Enfortumab vedotin is an investigational antibody-drug conjugate (ADC) composed of an anti-Nectin-4 monoclonal antibody attached to a microtubule-disrupting agent, MMAE, using Seattle Genetics’ proprietary linker technology. Enfortumab vedotin targets Nectin-4, a cell adhesion molecule that is expressed on many solid tumors, and that has been identified as an ADC target by Astellas. A Biologics License Application is currently under review by the U.S. Food and Drug Administration (FDA) for the treatment of patients with locally advanced or metastatic urothelial cancer who have received a PD-1/PD-L1 inhibitor and who have received a platinum-containing chemotherapy before (neoadjuvant) or after (adjuvant) surgery or in a locally advanced or metastatic setting. Enfortumab vedotin is being co-developed by Seattle Genetics and Astellas Pharma Inc.
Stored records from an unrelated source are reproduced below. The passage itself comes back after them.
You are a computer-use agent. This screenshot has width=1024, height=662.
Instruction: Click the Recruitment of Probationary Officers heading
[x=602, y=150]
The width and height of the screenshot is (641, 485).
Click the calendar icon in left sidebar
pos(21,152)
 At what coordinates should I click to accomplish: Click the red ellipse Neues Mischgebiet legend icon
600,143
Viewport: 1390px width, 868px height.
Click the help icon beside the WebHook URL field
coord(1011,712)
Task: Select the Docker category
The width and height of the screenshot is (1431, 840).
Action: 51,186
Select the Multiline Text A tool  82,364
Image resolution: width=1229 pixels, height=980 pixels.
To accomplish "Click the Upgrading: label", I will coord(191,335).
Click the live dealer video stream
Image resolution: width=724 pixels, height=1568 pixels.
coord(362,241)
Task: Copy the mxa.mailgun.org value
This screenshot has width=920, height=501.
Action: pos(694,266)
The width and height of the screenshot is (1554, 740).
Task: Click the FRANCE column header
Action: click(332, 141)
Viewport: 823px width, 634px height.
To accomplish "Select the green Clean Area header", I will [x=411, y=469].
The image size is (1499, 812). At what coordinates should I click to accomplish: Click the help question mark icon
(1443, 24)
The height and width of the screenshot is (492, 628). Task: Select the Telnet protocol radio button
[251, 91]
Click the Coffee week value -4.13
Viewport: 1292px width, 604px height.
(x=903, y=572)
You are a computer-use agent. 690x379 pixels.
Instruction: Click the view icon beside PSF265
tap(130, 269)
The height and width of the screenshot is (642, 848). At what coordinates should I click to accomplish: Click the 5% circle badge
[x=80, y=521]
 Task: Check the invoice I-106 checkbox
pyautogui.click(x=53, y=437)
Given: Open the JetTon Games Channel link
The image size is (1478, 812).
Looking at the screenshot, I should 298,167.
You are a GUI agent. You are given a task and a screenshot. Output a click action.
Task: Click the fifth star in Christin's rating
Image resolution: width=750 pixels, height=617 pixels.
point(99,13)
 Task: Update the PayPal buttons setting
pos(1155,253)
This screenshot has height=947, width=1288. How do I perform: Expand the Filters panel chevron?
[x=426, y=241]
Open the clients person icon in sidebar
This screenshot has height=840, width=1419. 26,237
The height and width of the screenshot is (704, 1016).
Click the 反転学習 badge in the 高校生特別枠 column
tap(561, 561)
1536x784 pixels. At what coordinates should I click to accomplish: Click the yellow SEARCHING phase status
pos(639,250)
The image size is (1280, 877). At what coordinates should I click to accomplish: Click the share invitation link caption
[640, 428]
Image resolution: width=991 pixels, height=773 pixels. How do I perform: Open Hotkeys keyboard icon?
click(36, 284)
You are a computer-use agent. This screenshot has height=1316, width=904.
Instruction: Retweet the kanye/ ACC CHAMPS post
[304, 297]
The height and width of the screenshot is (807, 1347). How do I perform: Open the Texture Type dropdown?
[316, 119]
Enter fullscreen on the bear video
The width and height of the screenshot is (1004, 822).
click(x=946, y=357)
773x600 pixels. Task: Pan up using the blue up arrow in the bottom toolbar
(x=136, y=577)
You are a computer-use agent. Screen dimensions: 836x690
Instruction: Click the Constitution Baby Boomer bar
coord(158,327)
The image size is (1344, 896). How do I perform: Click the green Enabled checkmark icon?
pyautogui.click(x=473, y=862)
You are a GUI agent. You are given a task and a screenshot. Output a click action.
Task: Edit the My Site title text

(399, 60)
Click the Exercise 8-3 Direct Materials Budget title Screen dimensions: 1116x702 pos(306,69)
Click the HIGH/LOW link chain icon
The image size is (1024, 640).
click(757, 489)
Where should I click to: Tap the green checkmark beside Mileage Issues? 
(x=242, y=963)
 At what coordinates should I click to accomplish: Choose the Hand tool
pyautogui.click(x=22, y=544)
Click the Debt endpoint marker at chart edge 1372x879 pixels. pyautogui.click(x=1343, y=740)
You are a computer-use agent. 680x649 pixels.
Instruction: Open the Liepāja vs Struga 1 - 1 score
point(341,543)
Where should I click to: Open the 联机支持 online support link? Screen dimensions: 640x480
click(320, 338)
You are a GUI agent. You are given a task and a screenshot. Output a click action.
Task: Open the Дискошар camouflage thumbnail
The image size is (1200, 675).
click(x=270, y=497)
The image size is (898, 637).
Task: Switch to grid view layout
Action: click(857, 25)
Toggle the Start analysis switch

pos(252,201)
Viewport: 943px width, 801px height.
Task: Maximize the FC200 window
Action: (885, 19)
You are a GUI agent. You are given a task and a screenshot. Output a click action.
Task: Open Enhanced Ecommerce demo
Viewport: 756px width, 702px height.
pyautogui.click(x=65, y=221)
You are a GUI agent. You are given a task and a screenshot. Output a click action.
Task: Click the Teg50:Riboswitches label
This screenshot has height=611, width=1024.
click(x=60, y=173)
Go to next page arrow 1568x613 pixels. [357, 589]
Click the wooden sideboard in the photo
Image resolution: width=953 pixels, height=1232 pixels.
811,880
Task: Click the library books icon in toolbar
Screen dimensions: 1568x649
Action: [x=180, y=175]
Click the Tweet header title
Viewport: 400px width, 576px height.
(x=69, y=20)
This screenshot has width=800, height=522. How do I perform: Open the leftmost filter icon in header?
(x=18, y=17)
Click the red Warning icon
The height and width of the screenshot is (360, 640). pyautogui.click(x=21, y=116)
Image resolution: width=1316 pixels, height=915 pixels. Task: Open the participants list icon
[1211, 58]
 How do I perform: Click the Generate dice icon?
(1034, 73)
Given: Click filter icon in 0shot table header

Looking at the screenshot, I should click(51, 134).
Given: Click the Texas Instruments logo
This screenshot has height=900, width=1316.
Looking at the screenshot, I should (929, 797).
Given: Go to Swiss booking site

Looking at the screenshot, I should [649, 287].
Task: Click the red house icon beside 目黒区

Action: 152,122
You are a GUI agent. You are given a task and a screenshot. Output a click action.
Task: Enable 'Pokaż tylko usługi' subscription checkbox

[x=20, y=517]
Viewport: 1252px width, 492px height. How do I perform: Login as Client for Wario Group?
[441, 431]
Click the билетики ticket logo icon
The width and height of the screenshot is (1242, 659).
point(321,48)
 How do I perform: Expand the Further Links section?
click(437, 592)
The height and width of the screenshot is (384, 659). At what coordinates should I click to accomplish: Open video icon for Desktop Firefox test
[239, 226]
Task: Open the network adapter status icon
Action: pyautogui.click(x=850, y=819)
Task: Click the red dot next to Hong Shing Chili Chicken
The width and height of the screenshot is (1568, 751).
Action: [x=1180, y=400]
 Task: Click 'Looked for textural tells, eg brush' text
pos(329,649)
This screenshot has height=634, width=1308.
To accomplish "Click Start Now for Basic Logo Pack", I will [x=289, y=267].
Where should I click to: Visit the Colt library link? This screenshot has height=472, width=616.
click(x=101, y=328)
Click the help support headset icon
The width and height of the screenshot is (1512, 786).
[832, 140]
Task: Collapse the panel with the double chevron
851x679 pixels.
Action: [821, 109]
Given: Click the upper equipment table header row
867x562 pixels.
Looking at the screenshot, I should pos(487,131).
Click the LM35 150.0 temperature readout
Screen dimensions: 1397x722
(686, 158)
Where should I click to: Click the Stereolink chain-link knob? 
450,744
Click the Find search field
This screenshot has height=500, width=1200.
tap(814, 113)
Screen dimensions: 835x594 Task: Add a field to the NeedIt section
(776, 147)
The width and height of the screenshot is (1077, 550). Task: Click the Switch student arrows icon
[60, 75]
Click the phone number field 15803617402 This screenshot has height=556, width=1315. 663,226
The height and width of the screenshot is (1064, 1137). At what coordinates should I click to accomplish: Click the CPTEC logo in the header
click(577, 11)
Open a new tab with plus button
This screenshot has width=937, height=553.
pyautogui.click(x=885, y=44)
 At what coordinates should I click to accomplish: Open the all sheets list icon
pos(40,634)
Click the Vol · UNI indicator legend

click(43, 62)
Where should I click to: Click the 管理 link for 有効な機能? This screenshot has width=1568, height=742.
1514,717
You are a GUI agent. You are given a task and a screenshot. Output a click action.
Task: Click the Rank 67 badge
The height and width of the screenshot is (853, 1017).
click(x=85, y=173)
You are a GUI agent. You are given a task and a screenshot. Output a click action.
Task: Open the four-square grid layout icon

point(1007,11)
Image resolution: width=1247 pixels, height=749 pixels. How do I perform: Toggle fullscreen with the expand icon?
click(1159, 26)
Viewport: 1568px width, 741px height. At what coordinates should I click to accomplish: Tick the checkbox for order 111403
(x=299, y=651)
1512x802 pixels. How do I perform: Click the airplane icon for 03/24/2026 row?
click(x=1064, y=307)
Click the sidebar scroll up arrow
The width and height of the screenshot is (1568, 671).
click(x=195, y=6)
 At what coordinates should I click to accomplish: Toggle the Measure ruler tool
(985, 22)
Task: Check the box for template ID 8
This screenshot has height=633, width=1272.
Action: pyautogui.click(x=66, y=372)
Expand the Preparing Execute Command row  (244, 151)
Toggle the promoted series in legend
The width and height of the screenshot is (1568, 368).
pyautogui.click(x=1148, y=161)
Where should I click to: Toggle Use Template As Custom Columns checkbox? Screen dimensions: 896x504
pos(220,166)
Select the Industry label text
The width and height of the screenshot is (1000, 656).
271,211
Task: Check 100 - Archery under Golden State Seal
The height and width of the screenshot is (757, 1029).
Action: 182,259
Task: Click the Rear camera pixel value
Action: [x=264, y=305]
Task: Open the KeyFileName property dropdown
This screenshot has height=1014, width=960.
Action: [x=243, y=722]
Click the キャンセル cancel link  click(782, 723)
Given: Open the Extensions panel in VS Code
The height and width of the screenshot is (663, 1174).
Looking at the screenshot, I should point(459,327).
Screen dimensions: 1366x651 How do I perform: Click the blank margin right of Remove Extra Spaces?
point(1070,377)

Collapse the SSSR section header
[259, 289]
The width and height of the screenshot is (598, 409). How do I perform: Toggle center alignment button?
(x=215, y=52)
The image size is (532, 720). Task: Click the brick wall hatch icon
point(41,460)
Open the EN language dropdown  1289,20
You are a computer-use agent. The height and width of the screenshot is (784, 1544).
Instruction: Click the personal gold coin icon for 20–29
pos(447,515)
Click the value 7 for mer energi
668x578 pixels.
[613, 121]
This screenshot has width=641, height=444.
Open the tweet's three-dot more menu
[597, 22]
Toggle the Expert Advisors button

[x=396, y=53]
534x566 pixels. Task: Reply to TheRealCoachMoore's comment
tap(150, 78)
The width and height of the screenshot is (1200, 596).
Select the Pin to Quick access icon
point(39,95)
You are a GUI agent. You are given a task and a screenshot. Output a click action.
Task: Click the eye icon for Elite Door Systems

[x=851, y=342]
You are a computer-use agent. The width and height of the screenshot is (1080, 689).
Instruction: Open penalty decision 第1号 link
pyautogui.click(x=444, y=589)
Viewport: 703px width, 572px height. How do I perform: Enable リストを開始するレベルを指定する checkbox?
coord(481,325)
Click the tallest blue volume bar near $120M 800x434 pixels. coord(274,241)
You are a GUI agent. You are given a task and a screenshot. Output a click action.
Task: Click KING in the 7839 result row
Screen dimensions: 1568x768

The safety and efficacy of enfortumab vedotin are under investigation and have not been established. There is no guarantee that the agent will receive regulatory approval or become commercially available for the uses being investigated.

About Tisotumab Vedotin

Tisotumab vedotin is an antibody-drug conjugate (ADC) composed of Genmab’s human antibody that binds to Tissue Factor and Seattle Genetics’ ADC technology that utilizes a cleavable linker and the microtubule disrupting agent monomethyl auristatin E (MMAE). In cancer biology, Tissue Factor is a protein involved in tumor signaling and angiogenesis. The Tissue Factor antigen target is overexpressed in the vast majority of patients with cervical cancer and in many other solid tumors, including ovarian, lung, pancreatic, colorectal and head and neck. Based on its high expression on many solid tumors and its rapid internalization, Tissue Factor was selected as a target for an ADC approach. Tisotumab vedotin is being co-developed by Seattle Genetics and Genmab.

About Tucatinib

Tucatinib is an investigational, orally bioavailable, potent tyrosine kinase inhibitor that is highly selective for HER2 without significant inhibition of EGFR. Inhibition of EGFR has been associated with significant toxicities, including skin rash and diarrhea. Tucatinib has shown activity as a single agent and in combination with both chemotherapy and other HER2 directed agents such as trastuzumab.1 Studies of tucatinib in these combinations have shown activity both systemically and in brain metastases. 1 HER2 is a growth factor receptor that is overexpressed in multiple cancers, including breast, ovarian and gastric cancers. HER2 mediates cell growth, differentiation and survival. Tumors that overexpress HER2 are more aggressive and historically have been associated with poor overall survival compared with HER2-negative cancers. Tucatinib has been granted orphan drug designation by the FDA for the treatment of breast cancer patients with brain metastases.